Takeda Pharmaceutical has reported that the Phase III SOLSTICE clinical trial of its oral antiviral, Livtencity (maribavir, TAK-620), in post-transplant refractory Cytomegalovirus (CMV) infections with or without resistance (R/R), met the primary goal.

An orally bioavailable anti-CMV compound, Livtencity acts on and hinders the pUL97 protein kinase, as well as its natural substrates.

In the US, the drug is approved for treating adults and paediatric individuals aged 12 years and above with post-transplant CMV infection/disease unresponsive to ganciclovir, valganciclovir, cidofovir or foscarnet.

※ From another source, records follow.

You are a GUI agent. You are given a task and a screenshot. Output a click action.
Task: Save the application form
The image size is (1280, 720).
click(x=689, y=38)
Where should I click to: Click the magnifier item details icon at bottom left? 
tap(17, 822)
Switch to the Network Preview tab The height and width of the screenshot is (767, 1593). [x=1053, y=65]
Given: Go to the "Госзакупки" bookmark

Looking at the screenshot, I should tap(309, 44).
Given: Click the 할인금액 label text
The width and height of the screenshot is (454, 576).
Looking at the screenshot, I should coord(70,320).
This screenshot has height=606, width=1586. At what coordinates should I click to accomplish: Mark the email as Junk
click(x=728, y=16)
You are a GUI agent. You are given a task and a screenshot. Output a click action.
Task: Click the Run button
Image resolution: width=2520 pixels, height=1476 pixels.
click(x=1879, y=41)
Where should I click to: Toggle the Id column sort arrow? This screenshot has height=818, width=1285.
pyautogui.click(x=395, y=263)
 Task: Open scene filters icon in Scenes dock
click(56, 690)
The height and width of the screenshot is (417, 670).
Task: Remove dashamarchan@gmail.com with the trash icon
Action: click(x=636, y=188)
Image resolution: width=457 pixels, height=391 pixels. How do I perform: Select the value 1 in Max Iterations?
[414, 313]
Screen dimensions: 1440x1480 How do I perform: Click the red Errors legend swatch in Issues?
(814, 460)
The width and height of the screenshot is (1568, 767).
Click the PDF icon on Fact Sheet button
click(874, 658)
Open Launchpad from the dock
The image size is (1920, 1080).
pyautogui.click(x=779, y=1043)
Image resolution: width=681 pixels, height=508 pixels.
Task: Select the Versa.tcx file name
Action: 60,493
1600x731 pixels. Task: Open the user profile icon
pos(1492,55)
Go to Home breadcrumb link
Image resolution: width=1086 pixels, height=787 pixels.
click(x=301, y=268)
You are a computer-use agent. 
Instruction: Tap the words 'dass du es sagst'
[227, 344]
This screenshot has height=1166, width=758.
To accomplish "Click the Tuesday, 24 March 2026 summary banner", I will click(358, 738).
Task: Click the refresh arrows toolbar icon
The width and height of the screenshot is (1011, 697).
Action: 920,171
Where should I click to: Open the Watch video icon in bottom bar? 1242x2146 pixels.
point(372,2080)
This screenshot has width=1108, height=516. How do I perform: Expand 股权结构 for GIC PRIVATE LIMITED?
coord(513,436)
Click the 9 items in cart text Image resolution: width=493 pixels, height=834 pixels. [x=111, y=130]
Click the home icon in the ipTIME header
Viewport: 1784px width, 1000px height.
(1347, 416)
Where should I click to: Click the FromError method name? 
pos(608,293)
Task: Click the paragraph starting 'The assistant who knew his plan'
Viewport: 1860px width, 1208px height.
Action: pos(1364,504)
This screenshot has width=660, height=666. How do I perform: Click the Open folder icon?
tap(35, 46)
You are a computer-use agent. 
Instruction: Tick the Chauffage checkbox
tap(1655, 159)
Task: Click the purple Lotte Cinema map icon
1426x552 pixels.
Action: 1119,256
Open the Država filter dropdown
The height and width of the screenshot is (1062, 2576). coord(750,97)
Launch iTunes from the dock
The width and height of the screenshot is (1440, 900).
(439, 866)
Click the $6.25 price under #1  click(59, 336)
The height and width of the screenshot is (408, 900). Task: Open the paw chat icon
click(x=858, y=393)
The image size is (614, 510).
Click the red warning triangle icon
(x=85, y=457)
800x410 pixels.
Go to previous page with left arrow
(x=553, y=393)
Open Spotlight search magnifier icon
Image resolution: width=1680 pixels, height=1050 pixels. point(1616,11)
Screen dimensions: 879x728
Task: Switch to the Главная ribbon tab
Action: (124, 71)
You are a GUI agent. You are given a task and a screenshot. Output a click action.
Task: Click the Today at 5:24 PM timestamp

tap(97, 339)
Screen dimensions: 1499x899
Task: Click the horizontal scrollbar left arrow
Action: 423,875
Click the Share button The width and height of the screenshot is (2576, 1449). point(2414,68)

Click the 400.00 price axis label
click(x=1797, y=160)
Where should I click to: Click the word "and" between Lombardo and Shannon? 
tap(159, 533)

The multicentre, open-label, randomised, active-controlled superiority trial analysed the efficacy and safety of Livtencity to standard antiviral treatment.

It enrolled a total of 352 subjects who had haematopoietic cell and solid organ transplants with CMV infection refractory to one or a combination of ganciclovir, valganciclovir, foscarnet or cidofovir.

Findings showed that 55.7% of subjects treated with Livtencity attained a CMV DNA level below the lower limit of quantification (LLOQ) by the eighth week versus 23.9% in the standard treatment arm, meeting the primary goal.

The trial also met the key secondary goal of the composite attainment of CMV DNA level below LLOQ and symptom control at the eighth week, which was maintained through week 16.

Furthermore, 18.7% of the subjects in the Livtencity group met the goal versus 10.3% treated with standard therapies.

Similar rates of treatment-emergent adverse events were reported in the two trial arms with 32% of subjects treated with conventional antiviral treatments discontinuing the trial drug due to an adverse event versus the Livtencity arm.

Takeda and Maribavir global programme leader and vice-president Obi Umeh said: “We are pleased that the SOLSTICE trial, which compared Livtencity to conventional antiviral treatments for transplant patients with refractory/resistant cytomegalovirus infections, met its primary endpoint of statistical superiority, as well as the key secondary endpoint.

“As we continue to study maribavir, we remain steadfast in our research to provide physicians and patients with a treatment that potentially redefines post-transplant CMV.”

This October, the company announced plans to stop the dosing of participants in the Phase II trials of TAK-994 after a safety signal was reported.